* **GOAL OF THE EXERCISE**
Copy out all the entries shown below, exactly as they appear.

* **RECORDS SHOWN**
--------

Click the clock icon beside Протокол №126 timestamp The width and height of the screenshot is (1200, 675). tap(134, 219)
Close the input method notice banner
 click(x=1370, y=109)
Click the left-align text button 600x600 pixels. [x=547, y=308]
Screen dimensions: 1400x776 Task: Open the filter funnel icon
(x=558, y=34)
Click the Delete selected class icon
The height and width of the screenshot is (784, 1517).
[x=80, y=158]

--------

* **TASK ANSWER**
Click the clock icon beside Протокол №126 timestamp The width and height of the screenshot is (1200, 675). tap(134, 219)
Close the input method notice banner
 click(x=1370, y=109)
Click the left-align text button 600x600 pixels. [x=547, y=308]
Screen dimensions: 1400x776 Task: Open the filter funnel icon
(x=558, y=34)
Click the Delete selected class icon
The height and width of the screenshot is (784, 1517).
[x=80, y=158]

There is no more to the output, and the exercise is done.